True! AI will not take over human beings. But this is only applicable in medical cases where robots are used in surgery only in assisting the surgeons. Robots are not used individually to perform any surgery on humans as they are programmed to do only a certain repeated steps and surgery does not involved same kind of repeated steps. Hence robots can replace the nurse staff or any other medical staff but not the surgeon.
Also, AI based drones help to reach the corners where a human cannot reach.
The speed of drone is really appreciated in reaching inspite of traffic-jams.

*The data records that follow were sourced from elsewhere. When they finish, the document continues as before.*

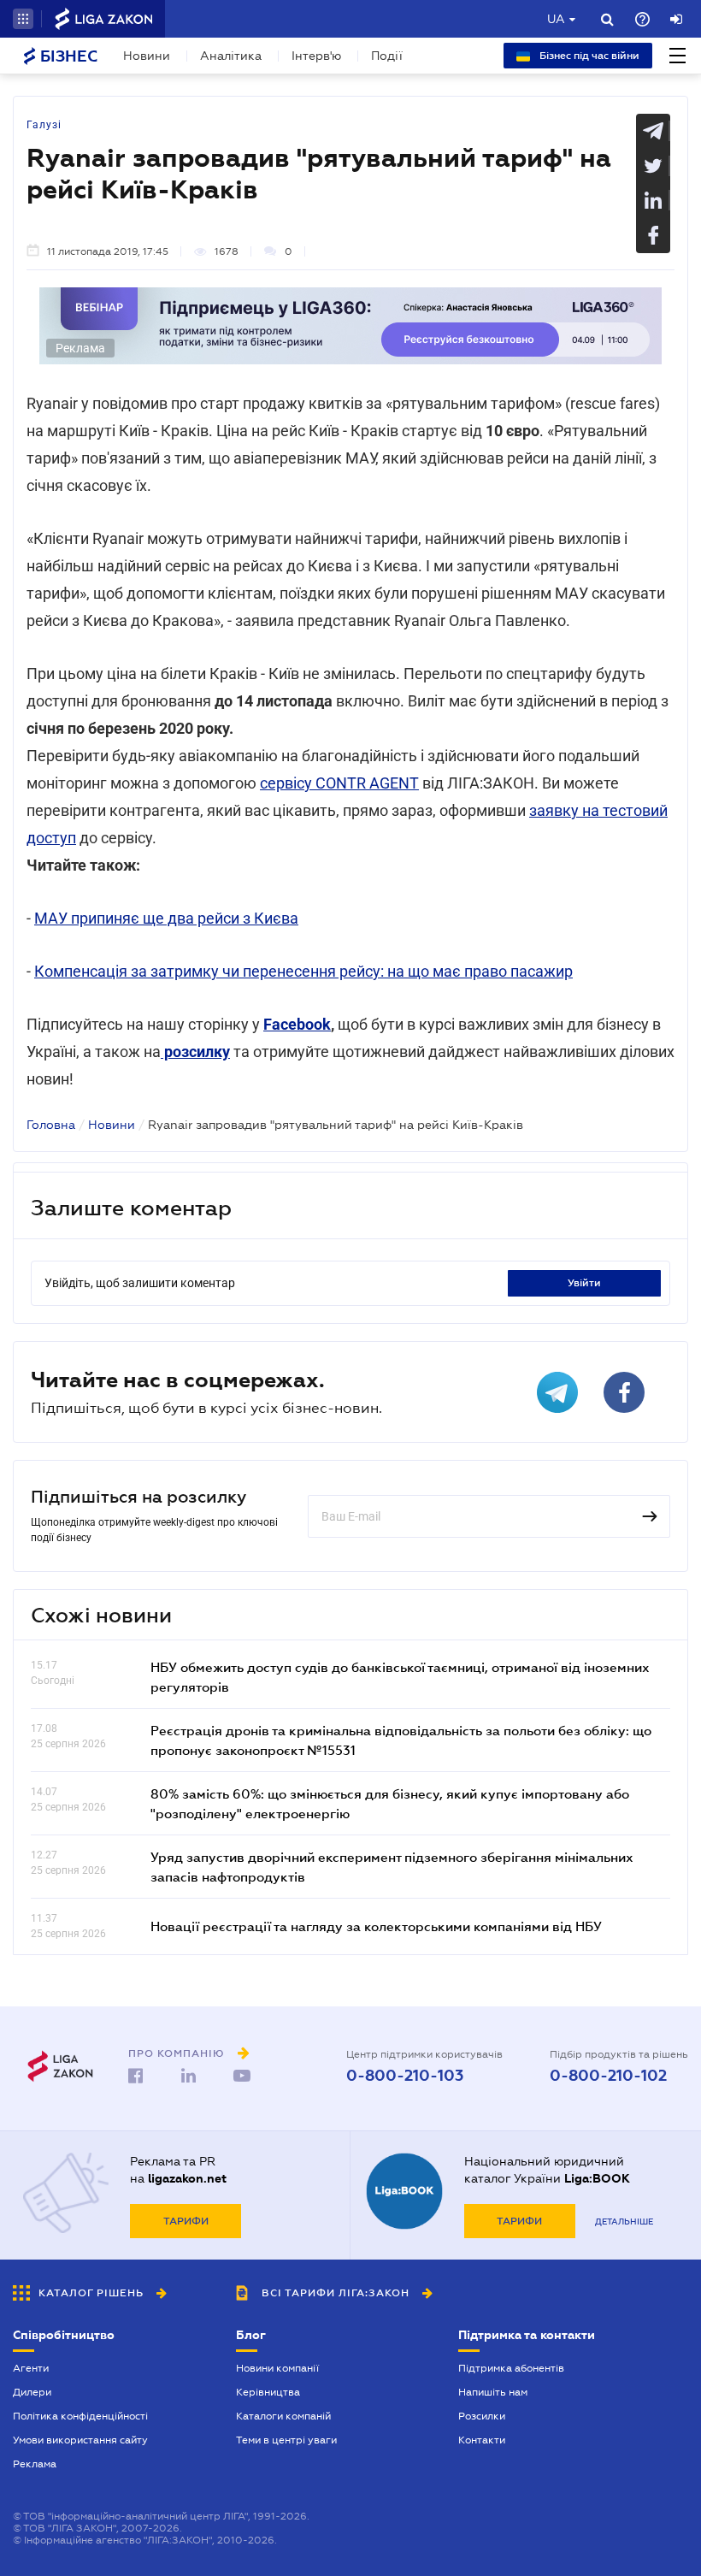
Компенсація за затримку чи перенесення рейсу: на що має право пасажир (303, 971)
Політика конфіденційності (80, 2416)
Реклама (34, 2464)
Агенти (31, 2368)
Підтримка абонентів (511, 2368)
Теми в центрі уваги (286, 2440)
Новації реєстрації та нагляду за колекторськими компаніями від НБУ (376, 1926)
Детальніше (624, 2221)
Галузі (44, 125)
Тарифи (186, 2221)
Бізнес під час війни (588, 56)
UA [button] (556, 19)
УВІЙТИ (584, 1283)
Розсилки (481, 2416)
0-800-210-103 (404, 2075)
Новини (146, 55)
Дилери (32, 2392)
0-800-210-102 (608, 2075)
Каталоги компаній (283, 2416)
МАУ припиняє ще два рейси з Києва (166, 918)
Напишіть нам (492, 2392)
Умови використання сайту (80, 2440)
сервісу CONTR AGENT (339, 783)
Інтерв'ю (316, 55)
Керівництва (268, 2392)
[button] (23, 19)
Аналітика (231, 55)
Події (387, 55)
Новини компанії (277, 2368)
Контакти (481, 2440)
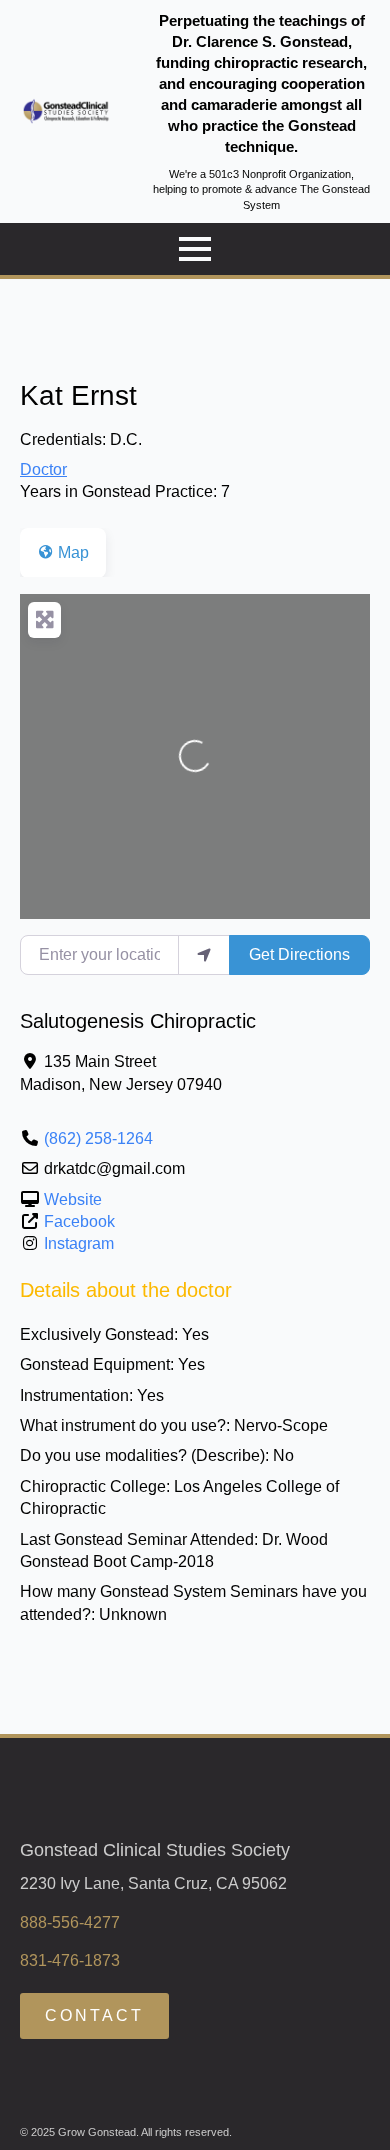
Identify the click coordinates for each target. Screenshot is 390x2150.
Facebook (79, 1221)
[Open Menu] (195, 249)
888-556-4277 (70, 1922)
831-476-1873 (70, 1960)
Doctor (43, 469)
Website (73, 1199)
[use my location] (204, 955)
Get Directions (299, 954)
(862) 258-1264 (98, 1138)
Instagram (79, 1243)
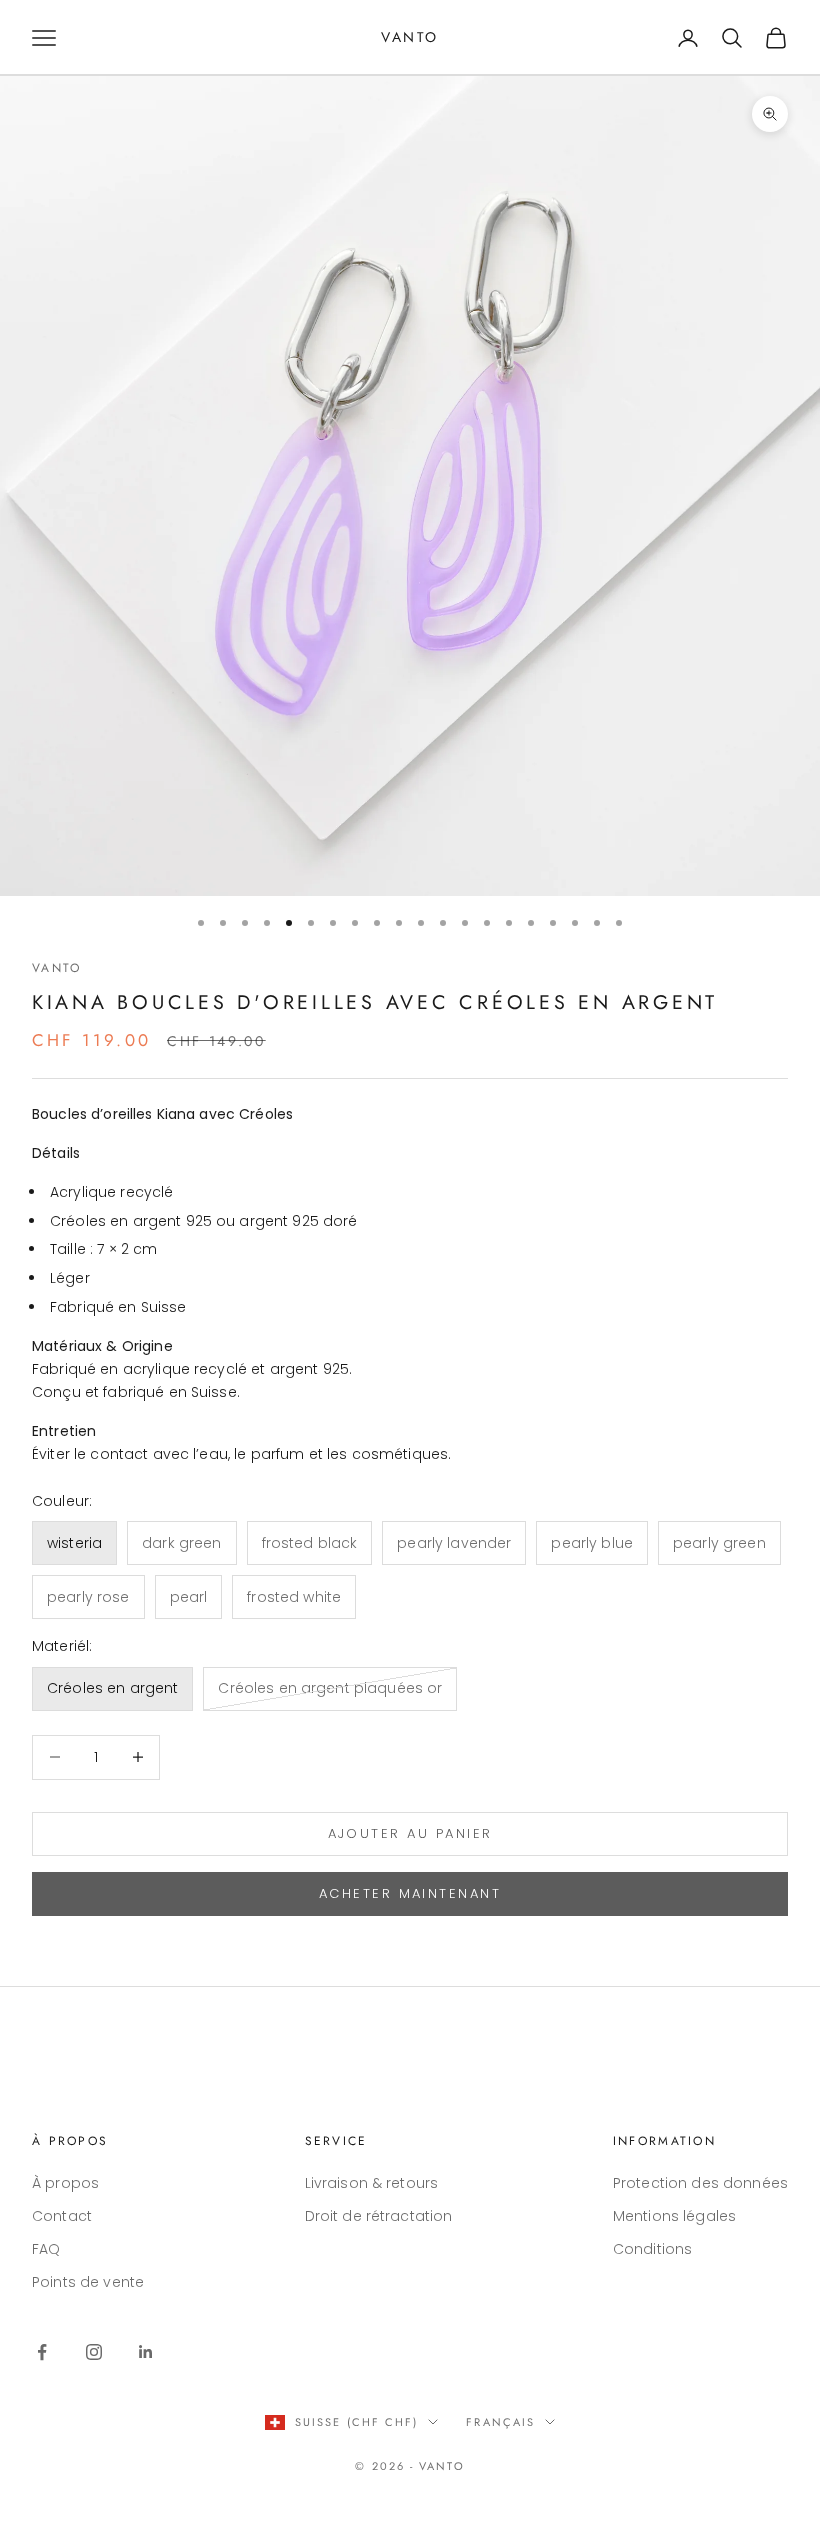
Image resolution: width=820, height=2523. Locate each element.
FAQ (46, 2249)
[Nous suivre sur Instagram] (94, 2352)
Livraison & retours (372, 2183)
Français (500, 2422)
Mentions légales (674, 2216)
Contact (62, 2216)
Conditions (652, 2249)
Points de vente (88, 2282)
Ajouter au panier (410, 1833)
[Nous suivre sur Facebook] (42, 2352)
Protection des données (700, 2183)
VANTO (56, 968)
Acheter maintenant (410, 1893)
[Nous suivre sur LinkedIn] (146, 2352)
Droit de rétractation (379, 2216)
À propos (65, 2183)
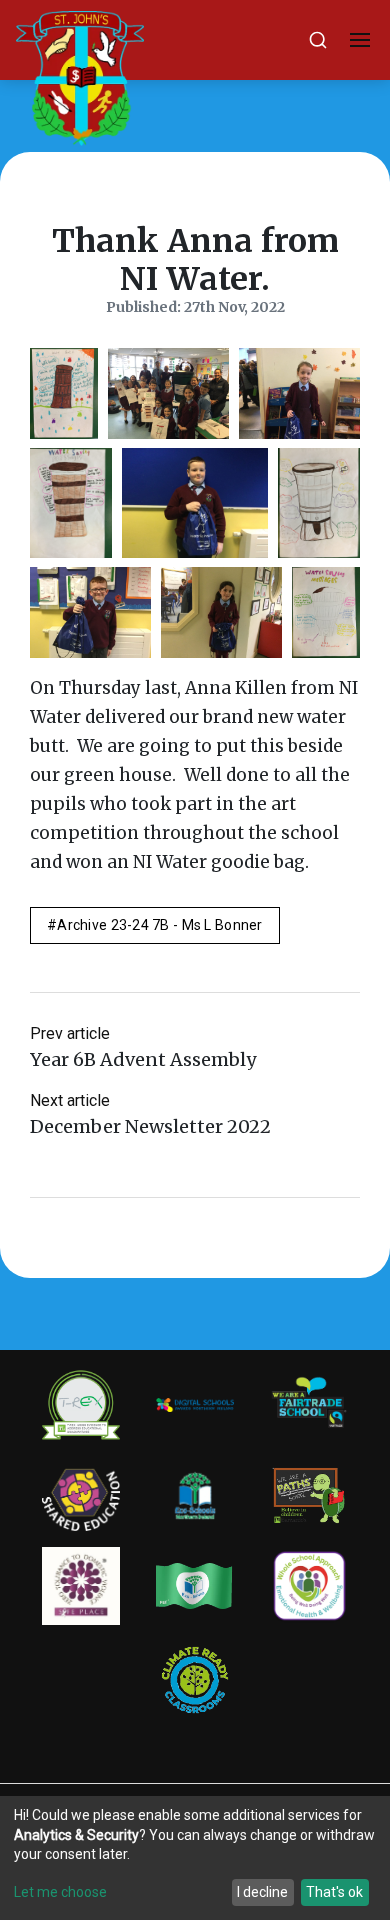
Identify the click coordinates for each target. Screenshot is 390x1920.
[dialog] (195, 1858)
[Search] (318, 40)
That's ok (334, 1892)
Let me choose (60, 1892)
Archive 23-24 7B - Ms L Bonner (159, 925)
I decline (262, 1892)
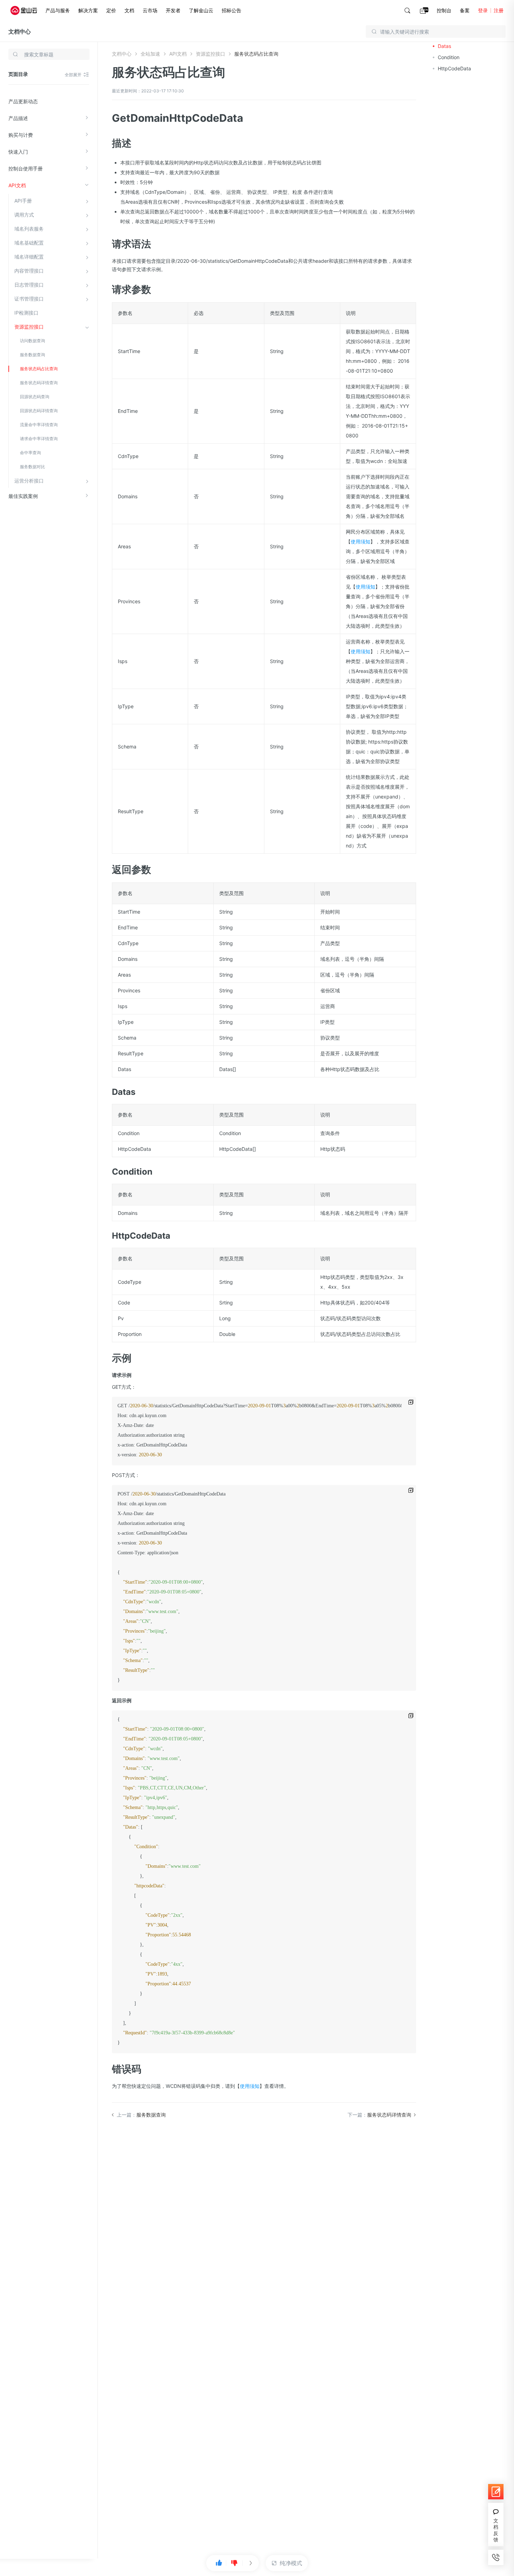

I believe as follows: Ai in its final form will be complementary with human beings, not competitive. The concept of competition originates from the drive to profit. Non-profit Ai has no reason to compete with humans, only collaborate. The final form will be crowd-developed on a worldwide non-profit open source basis. The result will be a cross-platform app, where each installation represents the Ai companion of a single human user, giving that user access to all of the intelligence and information of the internet, in such a way as to maximise their possible contribution of value to the world in the form of their natural human information, expressed as a form of crypto-currency unique to that user, directly exchangeable for tokens representing real world financial value. This will enable each user to generate substantial sustainable income with no need or incentive to seek income from others, thus no need to compete, only a natural tendency to collaborate. The collective of Ai companions operating with their users in this way as a whole will operate as a worldwide distributed overall intelligence, enabling each companion to evaluate and assess how the natural character of its coupled human can most effectively add value, where that value is defined by the collective of humans. This will result naturally in the formation of large planet- and human species-positive projects, of the kind we have always dreamed should be possible, but to date found to be impossible by competitive human society.